• _What you have to do_
Copy out the text of every entry below word for word, and leave the pictures out of your copy.
═════ Raw records ═════
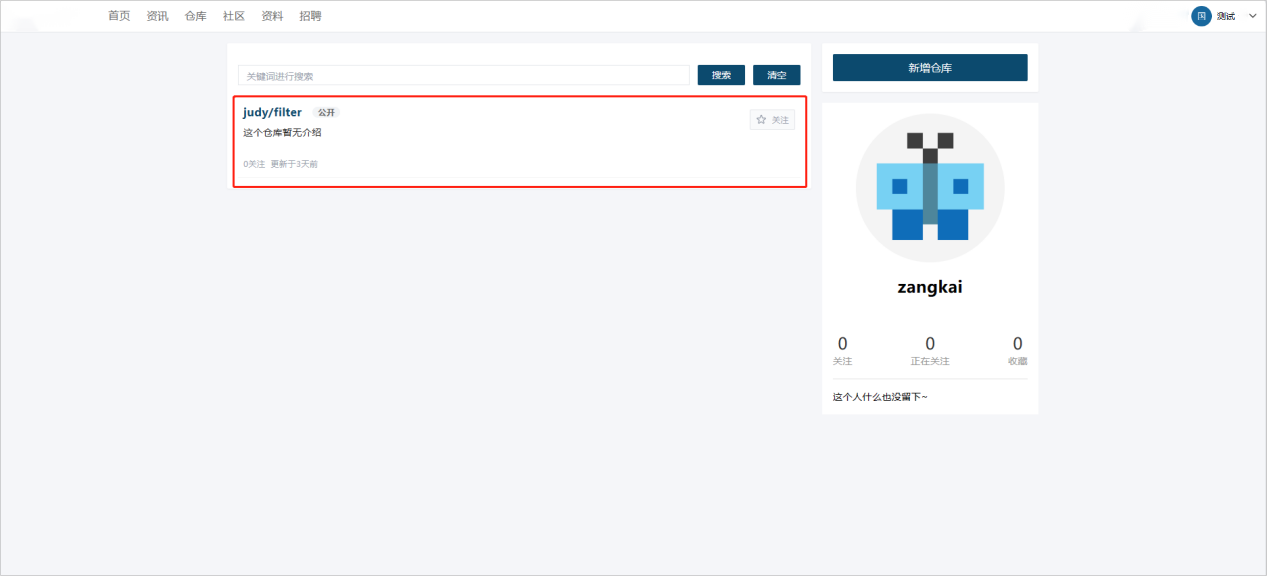1267x576 pixels.
Task: Click the zangkai profile avatar image
Action: tap(930, 188)
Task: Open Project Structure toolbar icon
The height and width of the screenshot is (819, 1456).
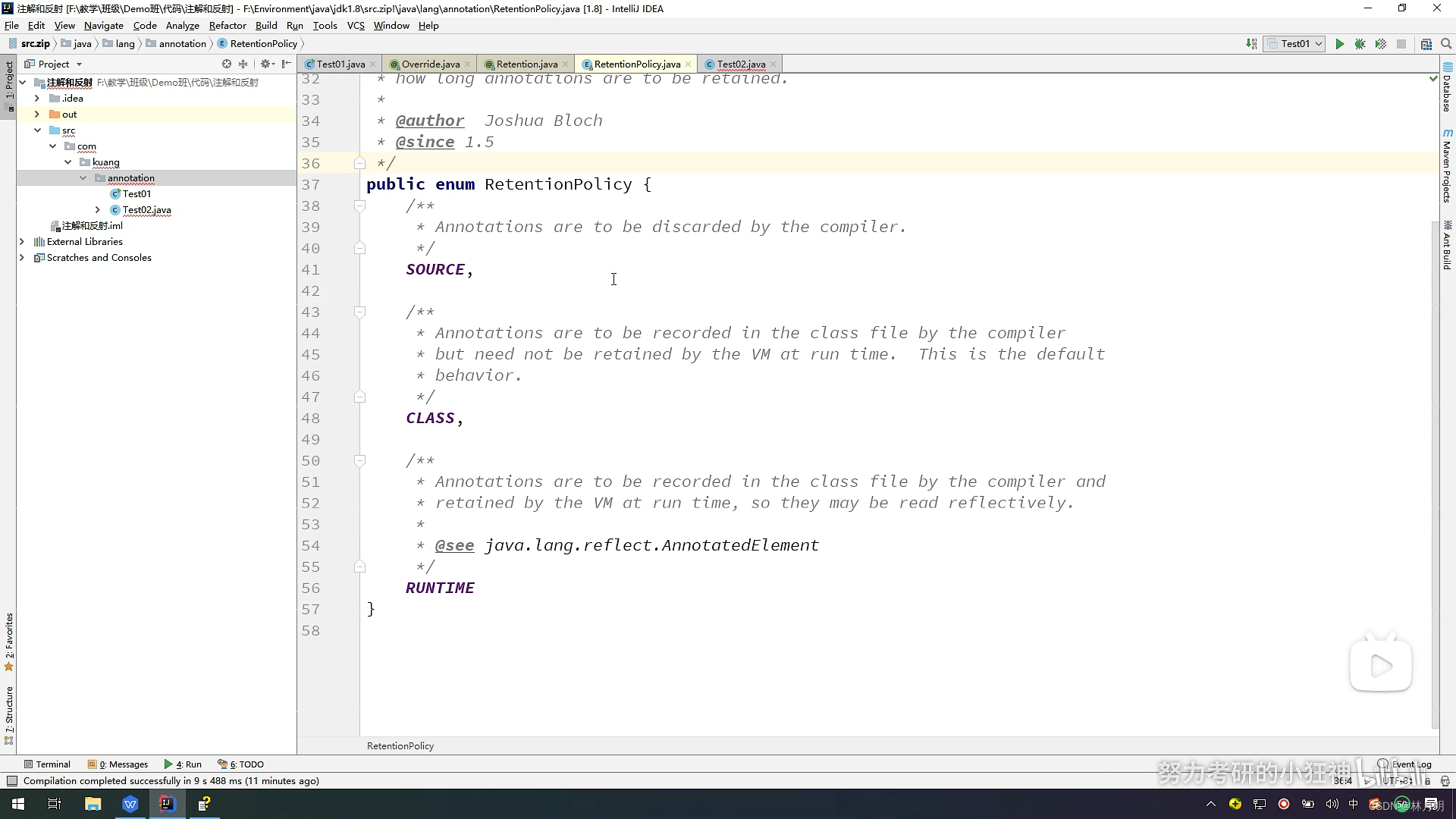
═════
• _Solution_
1267x576 pixels.
Task: Click the zangkai profile avatar image
Action: tap(930, 188)
Task: Open Project Structure toolbar icon
The height and width of the screenshot is (819, 1456).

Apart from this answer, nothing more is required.